I'll be honest, I was completely ignorant to the poor and desolate living conditions typical of refugee camps. In my mind, they were safe havens for people trying to escape persecution, but the reality is that they are breeding grounds for criminal behavior and isolation. The countries that host refugee camps provide the refugees with the least of what they are able to give - the worst lands, meager food rations, and very few ways of earning an income. The refugees, who have done nothing but seek a better, safer life for themselves and their families, are discriminated against and treated as substandard. These refugees have not chosen this life - it was forced onto them and yet they are treated like second-class citizens. It amazed me to learn this and I was ashamed of my own ignorance, especially in light of the current Syrian refugee crisis.
What is the What confronted many social and cultural issues, like the conditions at refugee camps, throughout its pages. It is not a beach read but it is enlightening. It will motivate you to think differently about the people who truly suffer the consequences of war. It will motivate you to be more humane. It will hopefully motivate you to make a difference. In fact, just by purchasing the book you can start to help others because the proceeds from the sale of the book go to a non-profit foundation started by Valentino and Dave Eggers that aims to increase educational access to South Sudan.
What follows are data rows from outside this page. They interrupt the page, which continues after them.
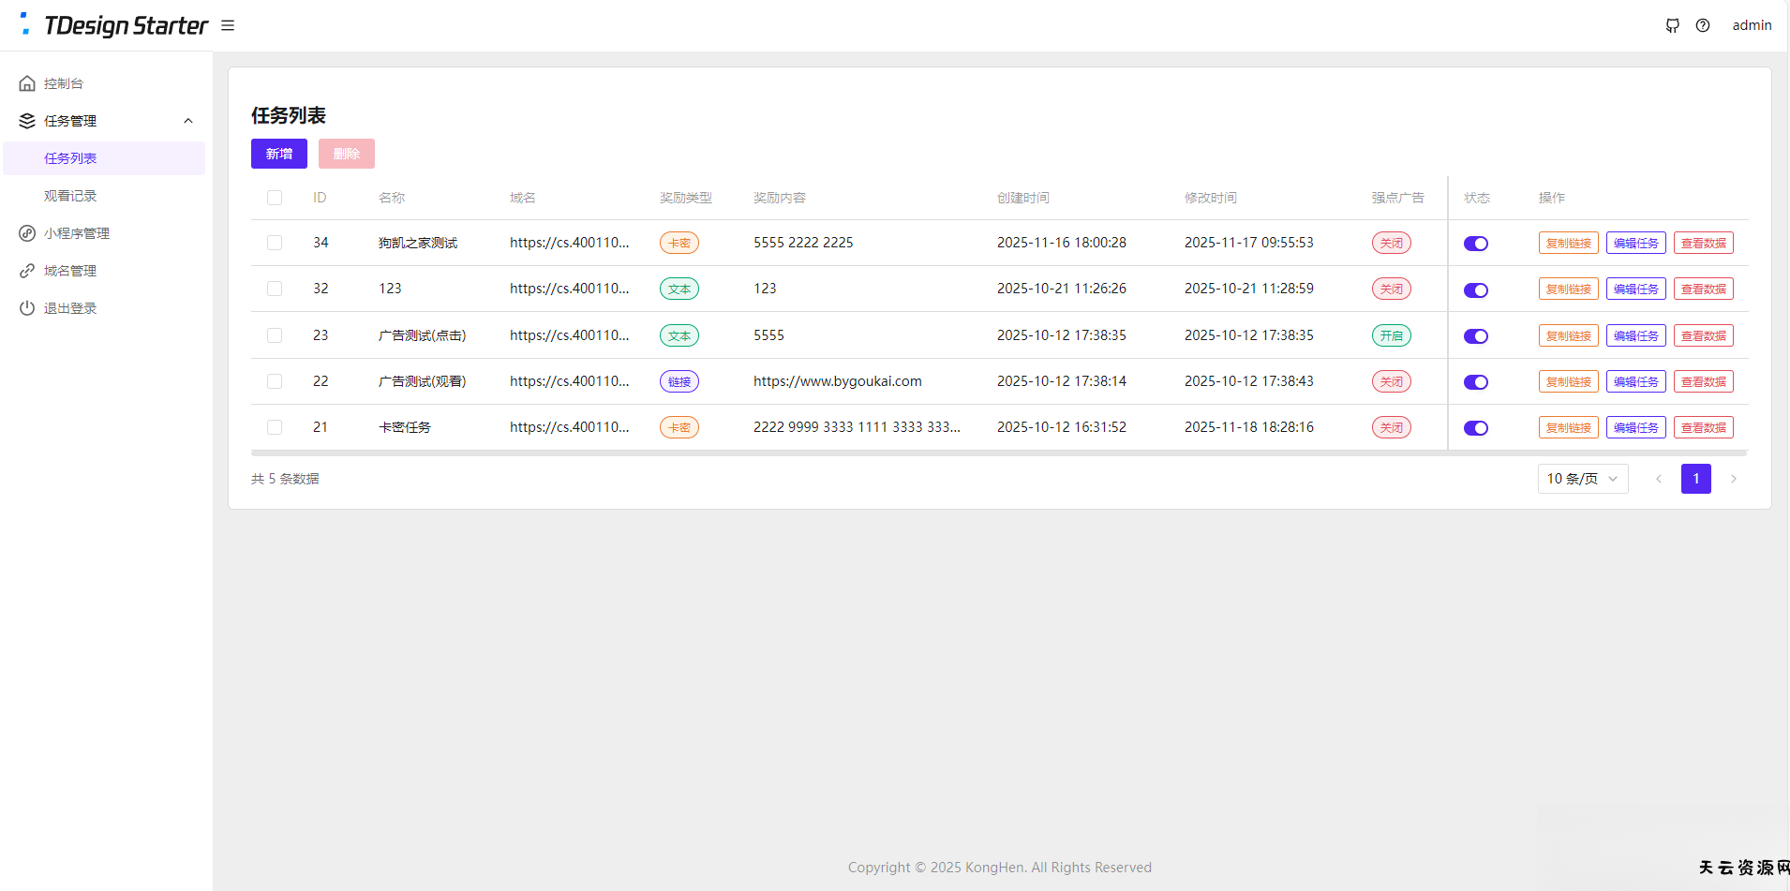The height and width of the screenshot is (891, 1790).
Task: Click the hamburger menu collapse icon
Action: (228, 25)
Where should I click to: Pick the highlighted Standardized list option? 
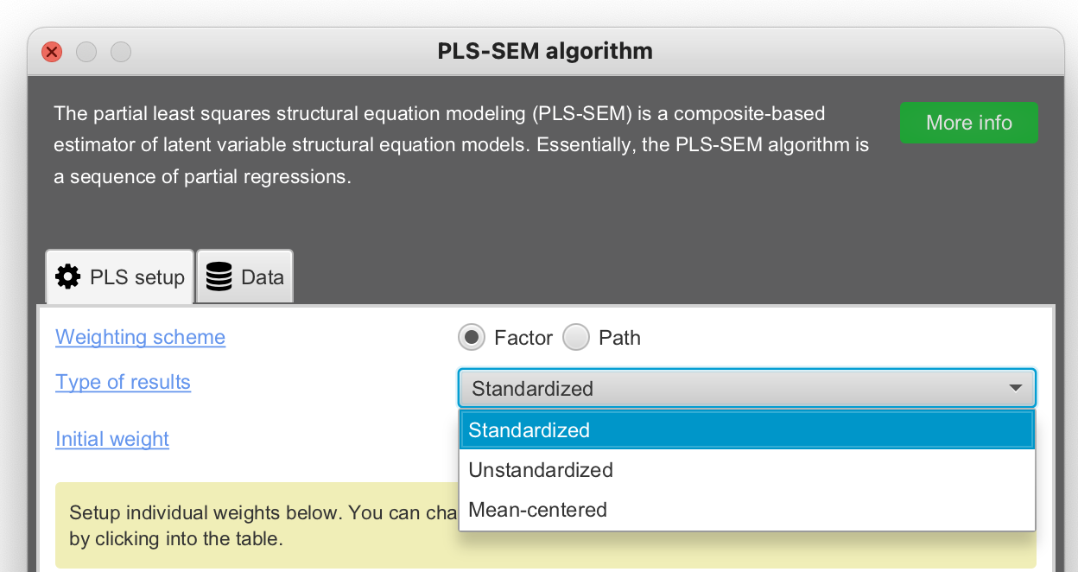(529, 430)
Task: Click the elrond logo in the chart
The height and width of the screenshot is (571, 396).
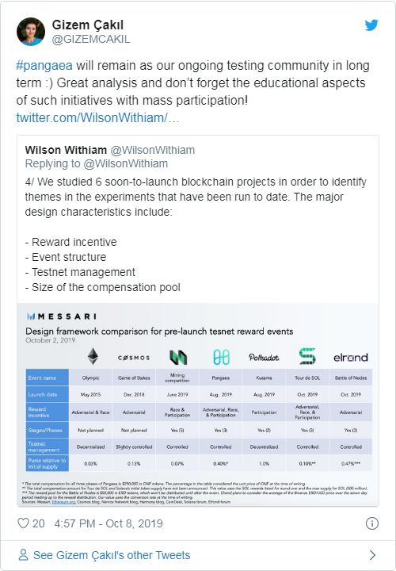Action: (351, 357)

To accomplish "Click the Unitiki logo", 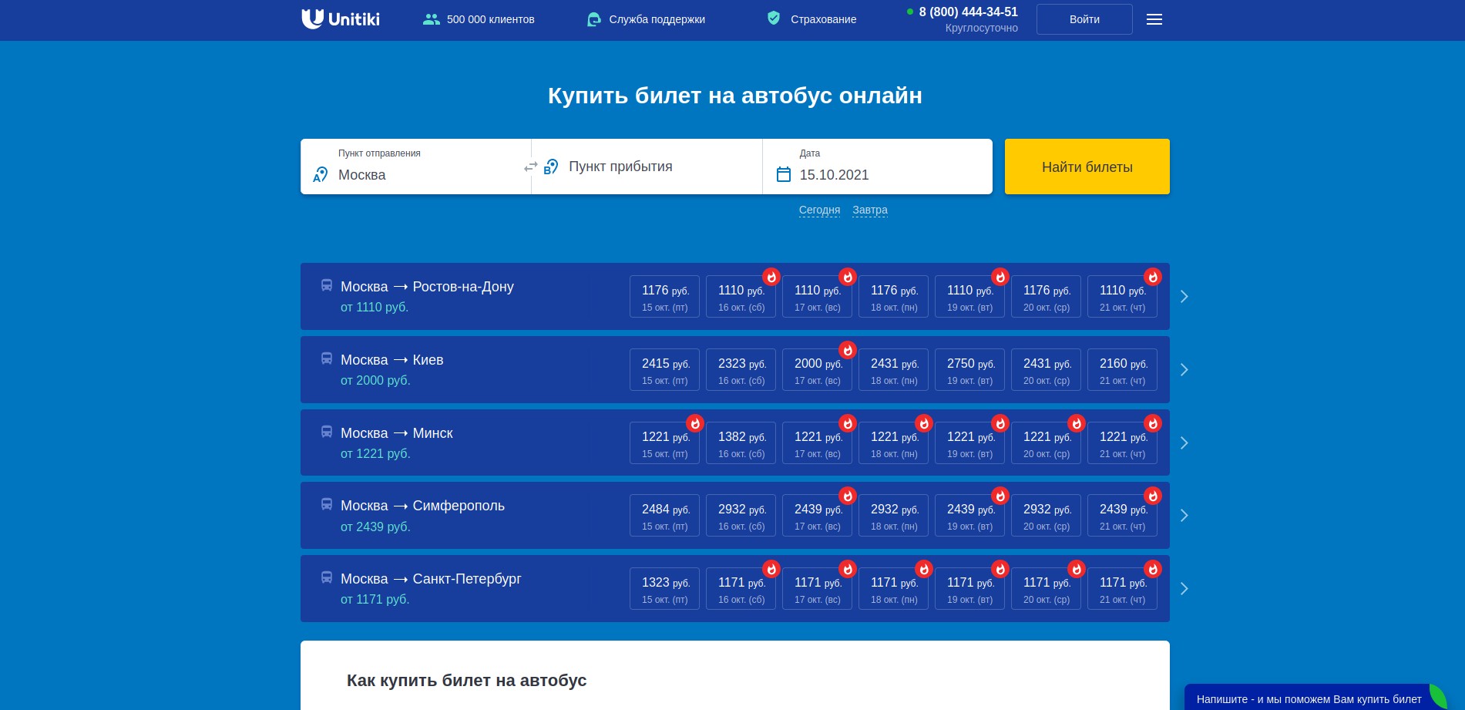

I encourage you to read this one and when you do, please share your thoughts because a couple paragraphs of a review does not do this book justice and I'd love to dig a little deeper with anyone that's read this one.
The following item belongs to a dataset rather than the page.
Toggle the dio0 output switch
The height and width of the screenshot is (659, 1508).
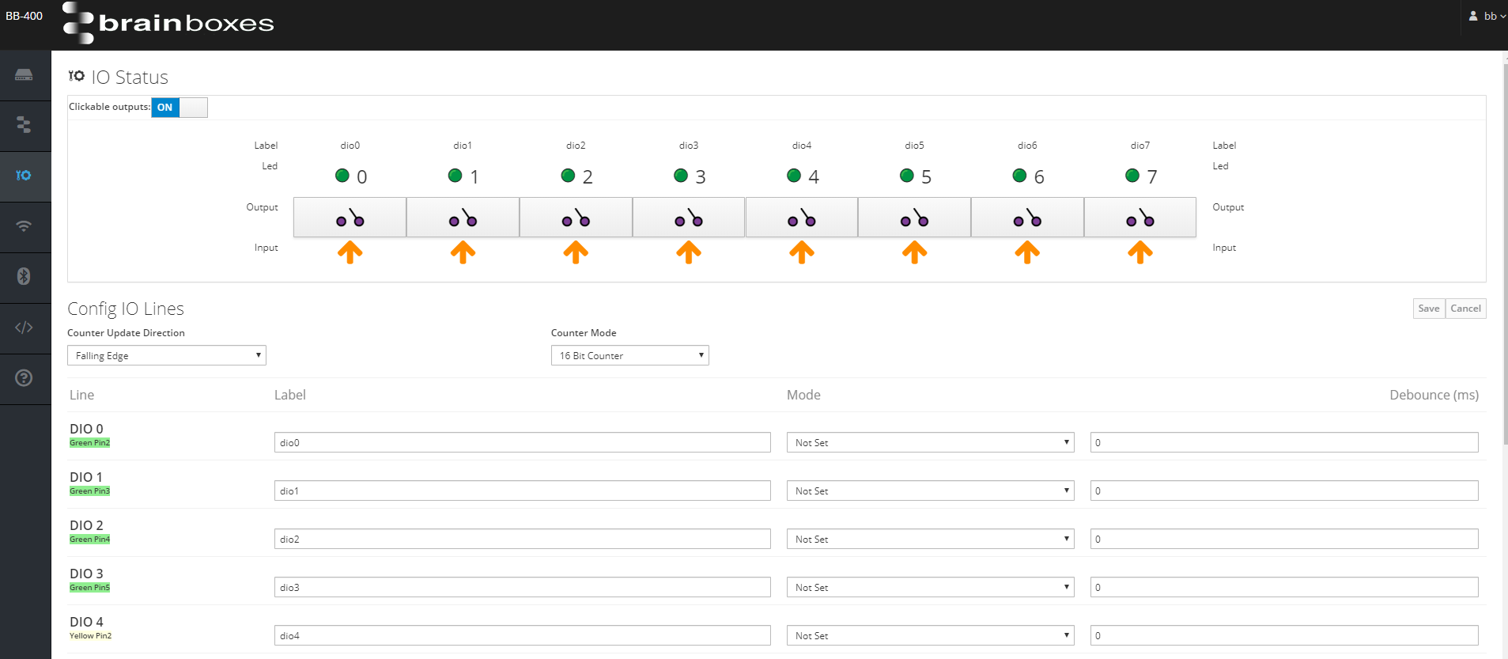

What are you reading? Should I add it to my beach read list? If so, tell me about it in the comments below.
I've been doing a little book review roundup over the last couple of weeks. If you're interested in some of my other book reviews, check out my thoughts on A Man Called Ove by Fredrik Backman and Left to Tell: Discovering God Amidst the Rwandan Holocaust by Immaculee Ilibagiza and make sure you follow me on Goodreads.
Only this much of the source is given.